Excuses, excuses

Without the FCC to blame, how will broadcasters justify their timidity?

Oh, now that they don't have to worry about giving time for a reply to a personal attack or an editorial endorsing a candidate, we can expect broadcasters to begin taking controversial stances left and right.

Please, don't make me laugh.

Unfortunately, a lot of television and radio stations didn't need a rule to be timid and bland. It's what they do. Take away the folksy weatherman and the nutty sports anchor, and what you have left at hundreds of stations are grind-it-out news shops that are spineless repackagers of the morning paper.

Few television and radio stations are opinion leaders, and the suggestion that the FCC's rules chilled them is just a cold canard (if you'll excuse the pun). They were never in the game.

Since 1987, when repeal of the Fairness Doctrine left intact only the rules of personal attack and political editorial response, broadcasters have been barely affected:

For each of those years, the FCC received an average of three or four complaints from politicians about a station that hadn't afforded them a chance to respond to an editorial endorsing their opponent;

And on average, the commission got 25 to 30 complaints a year alleging a station had made a personal attack, and the FCC rejected almost all of them.

In short, these rules didn't inhibit much, except the fact that some aggrieved source might try, in vain, to invoke them. But under the personal-attack rules struck down last week, reporters could say pretty much whatever they wanted in a newscast, as commentary or analysis. Candidates could say whatever they wanted; so could their aides. And anybody could say anything about foreign groups or foreign public figures. Foreigners specifically weren't covered by the rules (there's an Ugly American fact).

It is hard to tell, actually, how one could have made a personal attack that would trigger the FCC's disapproval.

The political-endorsement rules say, if a station endorses a candidate, the station must inform opponents and offer them a chance to respond.

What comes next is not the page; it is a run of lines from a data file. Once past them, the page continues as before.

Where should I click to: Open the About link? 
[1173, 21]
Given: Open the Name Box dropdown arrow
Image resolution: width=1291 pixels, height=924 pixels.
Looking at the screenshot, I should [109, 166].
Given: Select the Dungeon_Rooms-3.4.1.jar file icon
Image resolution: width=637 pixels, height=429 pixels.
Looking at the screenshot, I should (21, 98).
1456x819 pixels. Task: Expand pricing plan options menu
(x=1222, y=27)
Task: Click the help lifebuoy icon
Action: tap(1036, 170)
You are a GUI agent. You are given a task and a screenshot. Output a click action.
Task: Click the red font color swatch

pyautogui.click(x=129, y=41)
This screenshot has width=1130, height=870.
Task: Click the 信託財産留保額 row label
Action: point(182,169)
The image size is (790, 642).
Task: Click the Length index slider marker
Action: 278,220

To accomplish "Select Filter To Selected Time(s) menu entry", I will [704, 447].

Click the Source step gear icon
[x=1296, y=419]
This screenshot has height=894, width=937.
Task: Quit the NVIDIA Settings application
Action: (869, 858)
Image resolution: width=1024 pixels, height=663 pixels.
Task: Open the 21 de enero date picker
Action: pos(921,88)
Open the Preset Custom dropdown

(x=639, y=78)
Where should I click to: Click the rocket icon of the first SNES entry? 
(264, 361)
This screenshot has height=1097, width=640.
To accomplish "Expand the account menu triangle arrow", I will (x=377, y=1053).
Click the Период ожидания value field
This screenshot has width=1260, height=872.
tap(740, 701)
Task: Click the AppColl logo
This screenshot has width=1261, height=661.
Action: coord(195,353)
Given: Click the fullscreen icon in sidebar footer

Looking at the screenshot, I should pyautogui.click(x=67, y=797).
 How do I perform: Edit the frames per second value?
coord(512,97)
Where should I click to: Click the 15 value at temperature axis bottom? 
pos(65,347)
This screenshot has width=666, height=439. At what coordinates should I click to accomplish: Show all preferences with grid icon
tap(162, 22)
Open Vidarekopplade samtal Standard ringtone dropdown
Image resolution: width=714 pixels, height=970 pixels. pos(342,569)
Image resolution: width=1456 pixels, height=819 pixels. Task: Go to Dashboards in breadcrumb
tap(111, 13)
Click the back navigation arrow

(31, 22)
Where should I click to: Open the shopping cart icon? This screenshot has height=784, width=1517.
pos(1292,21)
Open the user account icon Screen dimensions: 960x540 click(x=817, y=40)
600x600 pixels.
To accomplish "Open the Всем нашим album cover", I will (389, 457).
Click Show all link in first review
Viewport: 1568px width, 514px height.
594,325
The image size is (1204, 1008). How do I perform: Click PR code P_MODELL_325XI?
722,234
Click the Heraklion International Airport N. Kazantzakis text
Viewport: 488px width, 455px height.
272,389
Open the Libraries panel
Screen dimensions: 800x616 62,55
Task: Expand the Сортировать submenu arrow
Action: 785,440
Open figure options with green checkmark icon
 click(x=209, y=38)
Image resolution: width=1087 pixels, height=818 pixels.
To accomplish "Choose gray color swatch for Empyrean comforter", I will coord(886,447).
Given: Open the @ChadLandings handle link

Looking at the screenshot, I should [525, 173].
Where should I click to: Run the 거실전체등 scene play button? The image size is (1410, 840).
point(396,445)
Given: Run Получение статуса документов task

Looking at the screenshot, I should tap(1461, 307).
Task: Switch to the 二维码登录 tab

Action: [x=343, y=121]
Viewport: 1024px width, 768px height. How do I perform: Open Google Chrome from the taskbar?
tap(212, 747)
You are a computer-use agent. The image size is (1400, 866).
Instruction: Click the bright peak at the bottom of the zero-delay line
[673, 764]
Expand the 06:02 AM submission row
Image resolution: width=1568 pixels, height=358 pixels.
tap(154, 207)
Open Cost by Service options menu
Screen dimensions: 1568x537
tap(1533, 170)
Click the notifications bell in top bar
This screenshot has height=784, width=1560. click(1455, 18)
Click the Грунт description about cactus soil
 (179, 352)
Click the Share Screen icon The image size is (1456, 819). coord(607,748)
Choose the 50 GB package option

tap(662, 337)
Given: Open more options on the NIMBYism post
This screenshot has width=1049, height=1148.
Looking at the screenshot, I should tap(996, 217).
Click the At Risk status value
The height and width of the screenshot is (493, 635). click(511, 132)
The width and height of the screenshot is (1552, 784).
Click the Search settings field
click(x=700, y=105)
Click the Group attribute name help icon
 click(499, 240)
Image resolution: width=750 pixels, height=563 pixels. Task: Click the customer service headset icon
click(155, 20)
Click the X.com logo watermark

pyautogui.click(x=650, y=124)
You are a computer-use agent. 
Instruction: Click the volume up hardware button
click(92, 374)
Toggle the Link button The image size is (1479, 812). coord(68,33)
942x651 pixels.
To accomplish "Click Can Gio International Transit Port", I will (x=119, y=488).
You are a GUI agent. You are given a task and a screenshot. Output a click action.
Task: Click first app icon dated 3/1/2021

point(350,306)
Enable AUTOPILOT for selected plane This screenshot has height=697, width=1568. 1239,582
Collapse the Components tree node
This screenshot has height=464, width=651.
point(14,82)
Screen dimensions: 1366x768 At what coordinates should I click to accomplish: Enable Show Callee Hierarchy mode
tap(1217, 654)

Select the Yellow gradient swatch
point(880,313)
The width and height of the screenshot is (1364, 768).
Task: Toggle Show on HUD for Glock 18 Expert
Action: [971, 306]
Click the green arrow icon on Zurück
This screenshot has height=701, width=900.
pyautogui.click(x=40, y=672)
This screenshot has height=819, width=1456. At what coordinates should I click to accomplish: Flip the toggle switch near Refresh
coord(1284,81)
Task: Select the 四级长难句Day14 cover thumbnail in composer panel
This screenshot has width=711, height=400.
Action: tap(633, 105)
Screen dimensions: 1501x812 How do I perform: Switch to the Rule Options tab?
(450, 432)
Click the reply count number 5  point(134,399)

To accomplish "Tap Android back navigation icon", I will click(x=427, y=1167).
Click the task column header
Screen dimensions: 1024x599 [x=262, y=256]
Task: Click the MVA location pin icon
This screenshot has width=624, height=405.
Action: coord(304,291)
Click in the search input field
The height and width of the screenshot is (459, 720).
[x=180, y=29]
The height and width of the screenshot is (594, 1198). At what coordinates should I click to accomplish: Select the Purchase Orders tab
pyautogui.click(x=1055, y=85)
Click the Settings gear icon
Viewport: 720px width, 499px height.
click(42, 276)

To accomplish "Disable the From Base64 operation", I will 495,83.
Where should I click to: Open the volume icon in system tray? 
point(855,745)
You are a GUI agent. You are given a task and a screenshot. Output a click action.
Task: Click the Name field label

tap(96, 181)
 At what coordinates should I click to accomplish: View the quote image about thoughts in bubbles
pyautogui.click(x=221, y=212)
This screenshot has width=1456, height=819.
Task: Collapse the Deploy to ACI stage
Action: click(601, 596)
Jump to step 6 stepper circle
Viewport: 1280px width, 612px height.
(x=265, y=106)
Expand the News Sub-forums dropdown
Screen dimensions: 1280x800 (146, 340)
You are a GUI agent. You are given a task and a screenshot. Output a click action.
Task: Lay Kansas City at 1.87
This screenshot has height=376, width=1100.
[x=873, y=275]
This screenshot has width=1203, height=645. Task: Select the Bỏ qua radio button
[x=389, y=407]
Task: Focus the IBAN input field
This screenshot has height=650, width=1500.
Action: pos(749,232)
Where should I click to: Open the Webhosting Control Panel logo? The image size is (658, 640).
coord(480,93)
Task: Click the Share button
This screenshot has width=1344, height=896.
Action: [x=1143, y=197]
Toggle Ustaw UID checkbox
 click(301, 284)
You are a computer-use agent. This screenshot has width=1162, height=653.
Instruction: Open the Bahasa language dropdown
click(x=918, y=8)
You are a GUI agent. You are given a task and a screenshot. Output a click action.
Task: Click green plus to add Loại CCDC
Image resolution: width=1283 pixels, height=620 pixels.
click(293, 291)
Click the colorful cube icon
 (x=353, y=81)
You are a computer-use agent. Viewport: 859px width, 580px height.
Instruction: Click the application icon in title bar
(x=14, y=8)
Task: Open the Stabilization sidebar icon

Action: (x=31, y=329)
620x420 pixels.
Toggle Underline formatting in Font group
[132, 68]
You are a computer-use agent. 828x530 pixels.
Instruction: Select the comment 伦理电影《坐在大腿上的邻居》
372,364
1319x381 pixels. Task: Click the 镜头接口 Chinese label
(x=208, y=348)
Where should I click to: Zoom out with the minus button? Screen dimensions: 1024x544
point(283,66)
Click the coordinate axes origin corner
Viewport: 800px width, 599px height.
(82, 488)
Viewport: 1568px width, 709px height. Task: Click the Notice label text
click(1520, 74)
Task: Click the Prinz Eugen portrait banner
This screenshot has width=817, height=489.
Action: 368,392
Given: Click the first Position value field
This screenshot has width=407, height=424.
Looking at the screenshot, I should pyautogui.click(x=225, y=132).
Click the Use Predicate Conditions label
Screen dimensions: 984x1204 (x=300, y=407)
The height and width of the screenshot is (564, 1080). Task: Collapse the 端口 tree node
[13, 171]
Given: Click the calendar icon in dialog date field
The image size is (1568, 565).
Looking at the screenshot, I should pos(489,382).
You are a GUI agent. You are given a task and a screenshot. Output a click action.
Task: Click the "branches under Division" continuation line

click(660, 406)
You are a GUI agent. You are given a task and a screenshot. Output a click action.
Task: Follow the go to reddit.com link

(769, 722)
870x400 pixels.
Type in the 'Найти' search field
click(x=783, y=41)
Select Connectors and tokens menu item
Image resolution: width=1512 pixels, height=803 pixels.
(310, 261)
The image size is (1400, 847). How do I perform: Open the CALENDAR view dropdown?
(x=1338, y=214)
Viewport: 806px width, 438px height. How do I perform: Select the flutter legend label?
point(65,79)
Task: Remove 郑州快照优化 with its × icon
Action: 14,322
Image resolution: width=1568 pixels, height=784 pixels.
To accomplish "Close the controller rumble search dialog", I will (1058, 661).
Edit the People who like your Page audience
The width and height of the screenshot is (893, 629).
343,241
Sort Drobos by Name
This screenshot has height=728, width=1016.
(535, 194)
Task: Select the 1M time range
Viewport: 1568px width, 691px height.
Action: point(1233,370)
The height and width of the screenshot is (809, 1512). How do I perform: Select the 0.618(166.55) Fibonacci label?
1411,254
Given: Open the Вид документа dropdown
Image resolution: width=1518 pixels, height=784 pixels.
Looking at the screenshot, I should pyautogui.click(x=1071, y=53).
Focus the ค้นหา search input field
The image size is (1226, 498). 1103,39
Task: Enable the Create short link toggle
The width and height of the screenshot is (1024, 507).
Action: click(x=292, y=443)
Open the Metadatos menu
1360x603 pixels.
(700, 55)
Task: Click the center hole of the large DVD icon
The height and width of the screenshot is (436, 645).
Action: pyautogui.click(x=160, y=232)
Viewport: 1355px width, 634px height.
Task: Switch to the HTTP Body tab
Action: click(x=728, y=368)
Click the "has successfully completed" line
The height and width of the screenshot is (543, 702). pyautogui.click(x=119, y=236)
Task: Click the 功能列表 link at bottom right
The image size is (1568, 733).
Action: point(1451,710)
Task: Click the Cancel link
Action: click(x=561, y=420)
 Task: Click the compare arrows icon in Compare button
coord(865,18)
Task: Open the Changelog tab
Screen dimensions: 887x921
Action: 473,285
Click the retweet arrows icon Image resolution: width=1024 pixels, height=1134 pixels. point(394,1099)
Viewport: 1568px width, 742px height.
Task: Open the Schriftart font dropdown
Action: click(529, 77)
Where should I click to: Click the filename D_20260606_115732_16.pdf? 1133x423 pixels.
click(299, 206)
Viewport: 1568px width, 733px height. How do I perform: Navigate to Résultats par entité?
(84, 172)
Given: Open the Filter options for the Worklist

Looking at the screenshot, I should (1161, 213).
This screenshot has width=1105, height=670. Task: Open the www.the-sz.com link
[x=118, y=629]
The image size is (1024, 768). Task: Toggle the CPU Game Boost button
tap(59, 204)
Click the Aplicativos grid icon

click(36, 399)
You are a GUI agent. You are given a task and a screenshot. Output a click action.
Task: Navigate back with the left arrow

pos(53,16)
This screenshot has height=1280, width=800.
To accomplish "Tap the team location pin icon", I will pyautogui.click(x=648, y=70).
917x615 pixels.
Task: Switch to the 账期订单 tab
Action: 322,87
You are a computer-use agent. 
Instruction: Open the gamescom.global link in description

Big deal. It's just a matter of remembering to make a phone call or write a couple letters, and free up two minutes of airtime.

But it wasn't the FCC that was nipping at newscasters; the problem was in the front office.

These were stupid rules. I'm not saying they weren't. But I would argue that they didn't put huge roadblocks in the way of a station that wanted to have some punch.

And why don't stations shake things up at 6 and 11? Next to sex, nothing much sells better than controversy, or, more plainly, a good, tough story that roils the status quo, or a reporter's against-the-grain point of view that gets people thinking.

American newspapers, which are lame enough these days themselves, still manage to employ disagreeable columnists and cranky editorial writers the whole town loves to hate.

On television and radio, the editorial or pointed commentary is a rare event. I wonder why. So what if a television station editorial said-assuming the facts supported it-that Mayor Blowhard was a liar and incompetent, and so what if the station might feel pressure to allow the mayor to respond? How horrible is that?

Oh, no! Ouch! An exclusive with the city's top elected official? What a calamity.

Maybe it is historical. The Fairness Doctrine and its personal-attack and editorial-response provisions might have seemed uncomfortable enough that general managers, news directors and their corporate lawyers decided long ago that if they had nothing nice to say, they should just shut up. So that's what a lot of them did. No great tradition evolved.

And they didn't ask for feedback. They ran away away from it, actually. Few television and radio stations provide anything like those "letters to the editor" forums for viewers. You can scarcely talk back to television or radio. Why is this so? It's not a Fairness Doctrine thing; it's a fairness thing.

Don't local newscasts get letters and complaints? Isn't the station invested enough in the community to do strong editorials? Maybe not. Lots of television and radio stations are run these days by well-paid transients who don't know (and couldn't care less) about problems in their communities, won't spend the resources to find out and, frankly, wouldn't want to offend their car-dealer cronies by coming out on the wrong side of an issue. Far too many stations don't have the nerve or journalistic chops to have a truly controversial opinion.

If you disagree, we'd print your letter to the editor. It won't kill us.